▶ [文章节选]:
摘 要 品格证据作为证据法学的重要内容,虽尚未纳入我国刑事法律的正式条文中,但在刑事司法实践中已得到广泛适用,并发挥着重要作用。本文采用实证分析的方法,通过分析品格证据在刑事案件逮捕必要性、案件定性和量刑的适用入手,阐明品格证据在审查逮捕工作中的重要现实意义。

關键词 品格证据 审查逮捕 适用

作者简介:刘铭,天津市和平区人民检察院侦监科干部。

中图分类号:D926.3 文献标识码:A 文章编号:1009-0592(2014)12-293-02

在英美法系国家中,品格证据作为证据法学的重要组成部分,通过长期的司法实践形成了比较完善的使用规则和相对成熟的理论。虽然我国目前尚未将品格证据作为专有名词正是规定在刑事相关条文中,但是刑事司法实践中,品格证据的适用非常广泛,有的用于定罪,有的用于量刑,有的用来作出其他特定裁决。特别是犯罪嫌疑人的前科劣迹作为典型的品格证据会对后犯罪行为产生巨大影响。本文结合基层检察机关侦查监督工作实际,拟对品格证据在案件逮捕必要性、案件定性和量刑中的作用做初步探讨。

一、品格证据在逮捕必要性中的适用

新修改的《刑事刑诉法》第七十九条进一步明确了逮捕条件,本条分为三款,第一款是关于一般逮捕条件的规定。根据本款的规定,逮捕应同时具备三个条件,才能依法逮捕:第一,证据要件,即“有证据证明有犯罪事实”。 第二,罪行要件,即对犯罪嫌疑人、被告人所实施的犯罪行为有可能判处徒刑以上刑罚的。

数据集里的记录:
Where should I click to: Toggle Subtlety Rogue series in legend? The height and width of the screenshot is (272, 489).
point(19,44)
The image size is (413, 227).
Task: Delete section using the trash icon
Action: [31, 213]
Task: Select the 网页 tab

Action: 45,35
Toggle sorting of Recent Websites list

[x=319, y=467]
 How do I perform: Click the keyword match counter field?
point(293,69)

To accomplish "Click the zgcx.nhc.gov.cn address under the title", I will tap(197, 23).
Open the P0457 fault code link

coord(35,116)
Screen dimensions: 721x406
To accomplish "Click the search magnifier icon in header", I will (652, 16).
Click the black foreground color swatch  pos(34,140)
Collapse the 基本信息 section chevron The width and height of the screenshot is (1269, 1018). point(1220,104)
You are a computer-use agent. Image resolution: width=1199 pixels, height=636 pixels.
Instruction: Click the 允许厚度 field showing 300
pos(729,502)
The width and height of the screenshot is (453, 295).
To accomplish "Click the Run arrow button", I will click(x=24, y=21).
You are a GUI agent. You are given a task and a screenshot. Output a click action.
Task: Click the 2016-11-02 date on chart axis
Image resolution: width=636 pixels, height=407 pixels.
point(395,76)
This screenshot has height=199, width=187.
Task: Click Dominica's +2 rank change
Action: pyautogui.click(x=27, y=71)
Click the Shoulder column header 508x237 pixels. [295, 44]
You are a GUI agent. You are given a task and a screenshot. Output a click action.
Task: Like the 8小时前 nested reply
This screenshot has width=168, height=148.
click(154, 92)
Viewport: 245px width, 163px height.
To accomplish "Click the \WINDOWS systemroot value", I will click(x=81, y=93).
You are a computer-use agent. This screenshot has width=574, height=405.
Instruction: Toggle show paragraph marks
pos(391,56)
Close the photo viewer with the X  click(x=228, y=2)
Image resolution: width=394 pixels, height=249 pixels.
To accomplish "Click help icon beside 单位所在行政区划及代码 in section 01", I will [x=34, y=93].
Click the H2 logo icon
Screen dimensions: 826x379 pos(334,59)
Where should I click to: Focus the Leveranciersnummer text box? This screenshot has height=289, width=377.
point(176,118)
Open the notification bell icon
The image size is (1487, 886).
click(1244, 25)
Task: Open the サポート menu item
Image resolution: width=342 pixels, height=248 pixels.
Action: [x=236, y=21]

▶ [待做任务]:
(a) 在这篇讲品格证据的文章里，作者刘铭是哪个单位的干部？
(b) 把这篇讲品格证据的文章从“關键词 品格证据 审查逮捕”一直到“性和量刑中的作用做初步探讨。”的文字一字不改地抄下来。
这些材料是另外的内容，跟上面的文章没有关系。

▶ [练习结果]:
(a) 天津市和平区人民检察院侦监科。

(b)
關键词 品格证据 审查逮捕 适用

作者简介:刘铭,天津市和平区人民检察院侦监科干部。

中图分类号:D926.3 文献标识码:A 文章编号:1009-0592(2014)12-293-02

在英美法系国家中,品格证据作为证据法学的重要组成部分,通过长期的司法实践形成了比较完善的使用规则和相对成熟的理论。虽然我国目前尚未将品格证据作为专有名词正是规定在刑事相关条文中,但是刑事司法实践中,品格证据的适用非常广泛,有的用于定罪,有的用于量刑,有的用来作出其他特定裁决。特别是犯罪嫌疑人的前科劣迹作为典型的品格证据会对后犯罪行为产生巨大影响。本文结合基层检察机关侦查监督工作实际,拟对品格证据在案件逮捕必要性、案件定性和量刑中的作用做初步探讨。